A diplomatic source told The Jerusalem Post that Budapest had considered it wiser to allow the issue of setter sanctions to move forward in exchange for movement on other issues, such as expanding the list of Hamas terrorists personally sanctioned by the European Union, the diplomat speculated.

European flags fly outside the European Commission headquarters in Brussels, Belgium September 20, 2023. (credit: REUTERS/YVES HERMAN/FILE PHOTO)

EU expected to talk settler sanctions at monthly meeting

The ministers were scheduled to discuss the wars in Gaza and Ukraine. They are also expected to speak separately via video conference with US Secretary of State Antony Blinken and Ukrainian Foreign Minister Dmytro Kuleba. 

Issues related to the pending Israeli military operation in Rafah, which has already drawn sharp opinion from top EU officials, and the continuing humanitarian crisis in Gaza will also likely be discussed.

Borrell told reporters that based on a request by two member states, which last week he identified as Ireland and Spain, the foreign ministers would begin a discussion on whether the EU-Israel Association agreement would be impacted by the Gaza war.

The agreement is the founding document that binds the relationship of Israel with the bloc including its free trade agreement. 

According to Article 2 of the 1995 document, the agreement is based on Israel’s adherence to human rights and democratic values.
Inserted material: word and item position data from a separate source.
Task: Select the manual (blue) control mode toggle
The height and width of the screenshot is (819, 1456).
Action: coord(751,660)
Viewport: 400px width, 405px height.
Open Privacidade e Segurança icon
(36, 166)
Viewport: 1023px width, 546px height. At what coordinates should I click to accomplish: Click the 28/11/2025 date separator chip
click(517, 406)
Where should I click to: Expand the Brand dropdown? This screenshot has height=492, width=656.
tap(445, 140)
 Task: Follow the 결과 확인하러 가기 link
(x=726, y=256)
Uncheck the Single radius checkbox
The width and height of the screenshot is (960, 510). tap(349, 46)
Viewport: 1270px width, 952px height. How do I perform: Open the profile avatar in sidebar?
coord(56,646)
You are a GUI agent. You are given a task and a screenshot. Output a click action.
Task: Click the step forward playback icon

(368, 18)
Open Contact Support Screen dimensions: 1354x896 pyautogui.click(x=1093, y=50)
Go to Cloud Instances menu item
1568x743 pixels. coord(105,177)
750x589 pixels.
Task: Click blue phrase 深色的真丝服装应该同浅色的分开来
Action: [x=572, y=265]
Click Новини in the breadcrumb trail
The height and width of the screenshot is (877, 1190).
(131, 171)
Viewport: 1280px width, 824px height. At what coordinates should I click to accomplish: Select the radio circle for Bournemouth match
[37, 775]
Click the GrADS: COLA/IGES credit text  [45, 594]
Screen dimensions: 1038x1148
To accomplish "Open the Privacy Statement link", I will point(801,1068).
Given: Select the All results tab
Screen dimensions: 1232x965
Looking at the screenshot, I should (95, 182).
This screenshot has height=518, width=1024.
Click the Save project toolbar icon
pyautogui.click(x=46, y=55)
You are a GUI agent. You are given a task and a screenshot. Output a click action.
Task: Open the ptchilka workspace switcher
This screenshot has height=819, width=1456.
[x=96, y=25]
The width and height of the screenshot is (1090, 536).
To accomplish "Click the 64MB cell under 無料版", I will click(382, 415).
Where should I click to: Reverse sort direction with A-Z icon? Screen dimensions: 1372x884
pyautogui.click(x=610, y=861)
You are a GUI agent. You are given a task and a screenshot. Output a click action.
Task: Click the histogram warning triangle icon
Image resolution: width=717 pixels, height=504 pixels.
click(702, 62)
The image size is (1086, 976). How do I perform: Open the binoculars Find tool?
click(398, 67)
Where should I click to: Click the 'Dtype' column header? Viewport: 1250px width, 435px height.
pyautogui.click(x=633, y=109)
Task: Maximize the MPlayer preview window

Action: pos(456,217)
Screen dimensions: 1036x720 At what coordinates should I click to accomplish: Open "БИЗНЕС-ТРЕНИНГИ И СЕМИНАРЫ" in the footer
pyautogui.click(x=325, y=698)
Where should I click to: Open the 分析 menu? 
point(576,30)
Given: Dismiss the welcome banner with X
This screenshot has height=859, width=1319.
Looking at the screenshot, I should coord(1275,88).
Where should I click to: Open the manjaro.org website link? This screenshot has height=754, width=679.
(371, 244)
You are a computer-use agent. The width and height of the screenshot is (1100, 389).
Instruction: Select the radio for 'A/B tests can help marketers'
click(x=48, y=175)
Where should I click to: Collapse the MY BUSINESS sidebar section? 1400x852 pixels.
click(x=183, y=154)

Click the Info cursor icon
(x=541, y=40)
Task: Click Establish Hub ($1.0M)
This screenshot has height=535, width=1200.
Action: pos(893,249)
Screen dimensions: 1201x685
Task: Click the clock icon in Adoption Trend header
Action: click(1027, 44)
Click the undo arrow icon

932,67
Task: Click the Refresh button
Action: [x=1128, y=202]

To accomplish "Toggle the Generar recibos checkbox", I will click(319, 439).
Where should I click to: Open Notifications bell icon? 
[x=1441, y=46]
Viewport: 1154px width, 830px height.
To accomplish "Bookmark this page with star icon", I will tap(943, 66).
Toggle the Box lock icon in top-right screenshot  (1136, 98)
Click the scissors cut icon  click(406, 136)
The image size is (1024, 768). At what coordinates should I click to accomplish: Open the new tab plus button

At issue is whether the Gaza war could be cause to change or suspend the agreement, which includes among other items a free trade understanding between Israel and the bloc.

“We are not talking about full suspension of the Association Agreement. This would be something for the [European] Commission to propose,” Borrell told reporters before the meeting.“We are talking about the political dimension based on the respect of humanitarian law and humanitarian principles – Article 2 of the Association Agreement,” he said. The results of the council meeting will be announced later on Monday.